Demorou 25 anos, mas finalmente o publicitário Normélio Althaus, 49 anos, está conseguindo reaver as terras que perdeu no Paraguai durante o regime militar do general Stroessner. Em uma decisão inédita no país vizinho, a Justiça iniciou o processo de reintegração de posse e sequestro de bens e da produção de grãos. O processo do ex-agricultor já dura mais de uma década e envolve denúncias de falsificação de documentos, corrupção e até mesmo tortura, citando deputados, juízes e policiais paraguaios.
Althaus viveu no departamento de Canindeyú (equivalente a Estado de Federação), próximo a Guaíra, entre 1974 e 1983. A fazenda que comprou fica na Colônia Katueté, distante 55 quilômetros da fronteira.
Além do publicitário, milhares de brasileiros foram atraídos pelas promessas do governo paraguaio de facilitar a venda de terras a estrangeiros, com o objetivo de colonizar o interior do país. Em 1974, comprou 284 hectares e decidiu arrendar por três anos outros 75 hectares do fazendeiro Delvino Faccini. A falta de chuvas na época prejudicou a produção da safra, obrigando o brasileiro a devolver as terras arrendadas, mesmo o contrato apontando cláusulas que tirava a obrigação de apresentar renda diante de ''intempéries''.
Três meses depois de rescindido o contrato em comum acordo, Faccini contratou o advogado Bader Rachi Lichi para entrar na Justiça com um pedido de indenização por perdas e danos. ''Como o valor era absurdo para a época, o juiz acabou penhorando toda minha terra. Perdi tudo e ainda fui preso, acusado de ser espião, subversivo e contrabandista'', disse Althaus, citando torturas supostamente ocorridas em delegacias paraguaias no início da década de 80 (leia texto abaixo).
Ameaçado de morte, o publicitário se viu obrigado a fugir para o Brasil em 1983. Desde então vive com a família em Marechal Cândido Rondon (90 km a oeste de Cascavel). ''Para piorar a situação, enquanto tentava reaver as terras na Justiça, Faccini repassou a propriedade para o advogado Lichi, que a revendeu sem transferir escritura'', acusou Althaus, lembrando que um dos donos que sucederam a venda foi Valmor Faccini, filho do fazendeiro Delvino.

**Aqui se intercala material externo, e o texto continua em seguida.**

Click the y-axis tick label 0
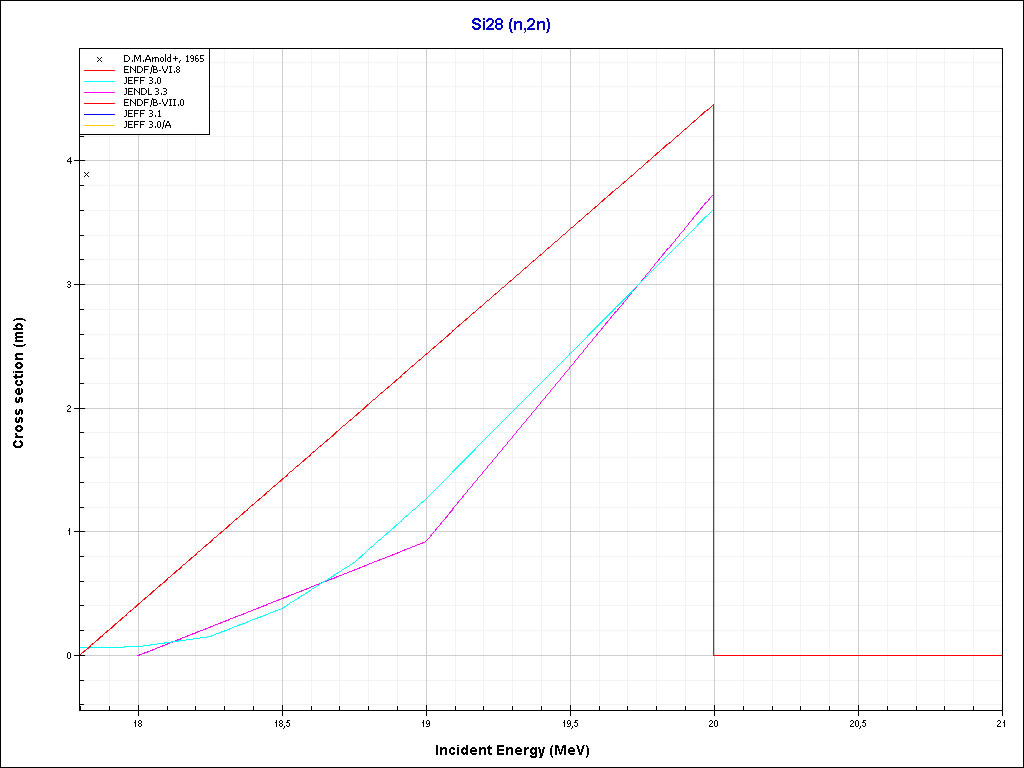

Deputado federal na época, Lichi continua envolvido na política com o Partido Colorado. A Folha tentou contactá-lo em Assunção, por meio de telefonemas e ainda com a ajuda de um jornalista paraguaio, mas Lichi não quis falar sobre o assunto, alegando estar ''muito atarefado''. A reportagem também não conseguiu falar com Faccini e nem com a mulher dele, que atualmente mora em Toledo. Eles devem ser convocados dentro das próximas semanas para dar explicações sobre a penhora irregular das terras em 1976.

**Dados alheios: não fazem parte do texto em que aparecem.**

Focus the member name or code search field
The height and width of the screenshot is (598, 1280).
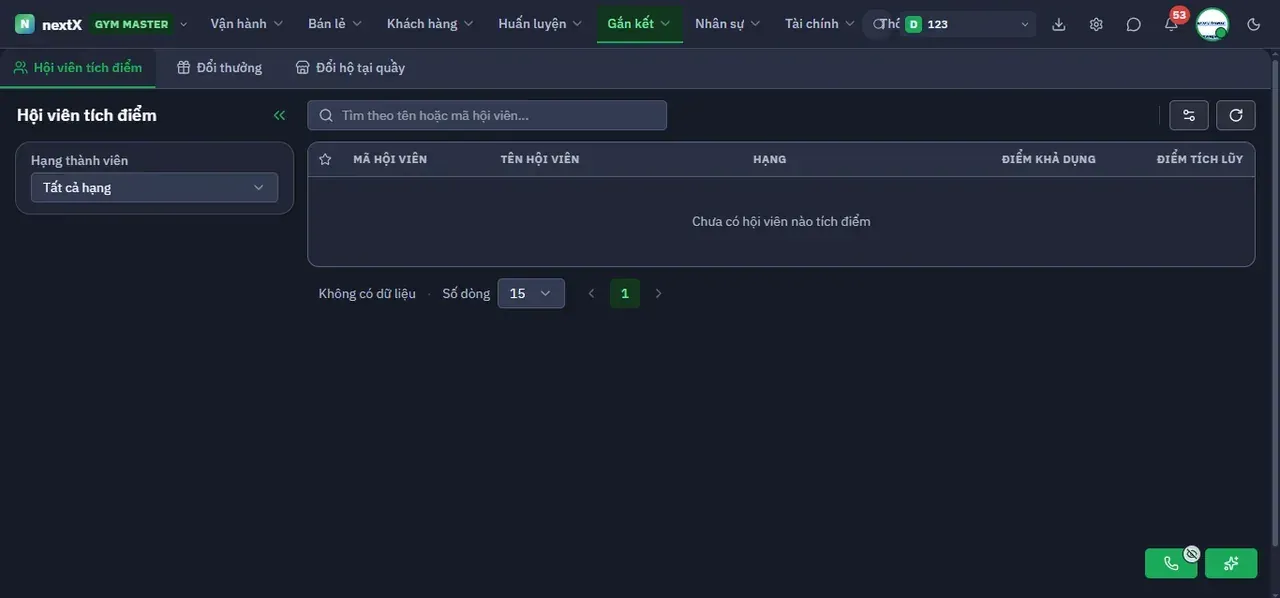[x=487, y=115]
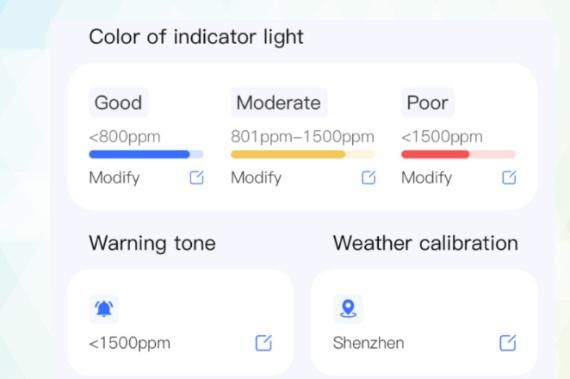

O caso de Normélio ficou parado nas justiças brasileira e paraguaia durante 25 anos, mas voltou à ativa depois que duas advogadas de Assunção aceitaram trabalhar no caso. Além de reabrirem o processo e conseguirem vencer em primeira instância, elas conseguiram iniciar novas investigações envolvendo cartórios e órgãos públicos de fiscalização. Há 15 dias, Althaus foi convocado pelo Ministério Público do Paraguai para prestar depoimento sobre falsificação de documentos e irregularidades nas transações de propriedades agrícolas.
Participaram da audiência o procurador da República Carl Senna e o cônsul-geral brasileiro no Paraguai, Heraldo Povoas de Arruda. ''Além de tramitar na Procuradoria, Vara Cível e também na Congresso Federal, o processo também foi encaminhado ao Ministério das Relações Exteriores'', explicou o publicitário.
O chefe da Divisão de Assistência Consular, Paulo Tarrisse da Fontoura, confirmou que o ministro Celso Laffer está apoiando as investigações. ''O Consulado Geral do Brasil em Assunção foi orientado a prestar toda a assistência consular cabível ao senhor Althaus'', informou Fontoura.